Monday, April 25, 2011

'Union Atlantic': A tale of today

Originally printed March 24, 2010.

In his 2002 debut short story collection, "You Are Not a Stranger Here," Iowa Writers' Workshop graduate Adam Haslett offered a sort of narrative ministerial grace to his dysfunctional and often mentally ill characters.

The finely crafted stories created a universe in which psychiatrists and philosophers serve as secular priests and in which empathetic suffering serves as an alternative to faith. Yet behind it all, Haslett's focus seemed less on the transubstantiation of anti-depressants and much more on the transformational power of experiencing an individual's unique story.

In his debut novel, "Union Atlantic," Haslett provides a similar collection of wounded and individualized characters, but his narrative attention is focused on diagnosing a more national dysfunction: the irrational exuberance that led to last decade's collapse of the U.S. economy.

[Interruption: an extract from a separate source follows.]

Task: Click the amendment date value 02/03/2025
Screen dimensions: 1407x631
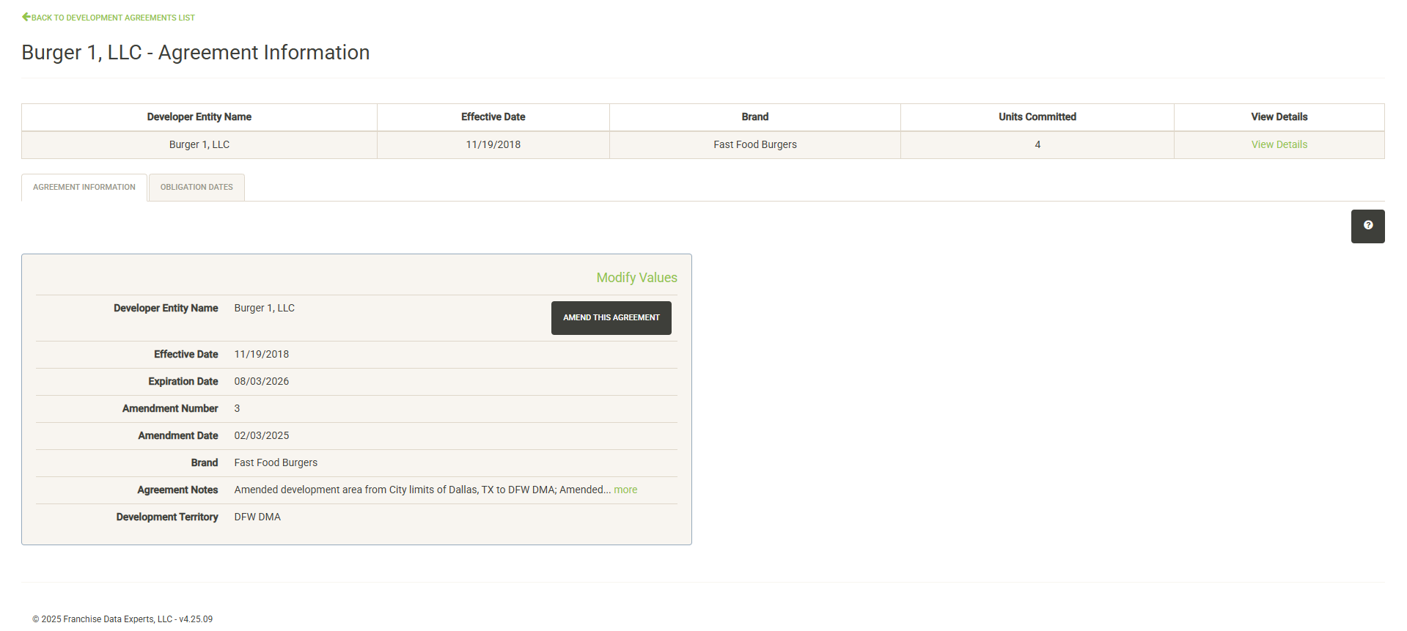Action: (x=262, y=436)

The novel is not quite as satisfying as those earlier stories, but "Union Atlantic" still provides an engaging and frighteningly accurate portrait of our times. (Haslett's publisher reports that, shortly after Haslett turned in his manuscript in 2008, Lehman Brothers collapsed and the house of cards described in the novel switched from fiction to frightening fact.)

"Union Atlantic" is more lyrically written than "Bonfire of the Vanities," but the various components don't quite always gel together enough to provide the same punch that Tom Wolfe's 1987 novel gave. And while the novel's more bombastic, socioeconomic analysis hangs together better than similar passages in Mark Twain's "Gilded Age: A Tale of Today" did, Haslett falls into some of the same melodramatic plot devices that made Twain's 1873 debut novel such a lumpy read.

Perhaps Haslett is just being being overly accurate in his depiction of the recent era of speculation and greed. The New York Times reviewer Michiko Kakutani describes "Union Atlantic" as both "gripping and keenly observed" and as "strangely implausible and contrived." That mixture sounds like an apt description of an economic system that allowed far too many companies to become too big to fail.

Maybe the only way to capture the "blinded by hubris" financial regulatory culture Haslett describes is to include fictional elements that strain every readers' willing suspension of disbelief.

After all, we don't want a novel about the past 10 years to sweep us up into its imaginative world. We want something well-written that will teach us to tell the difference between economic fact and mere fiction.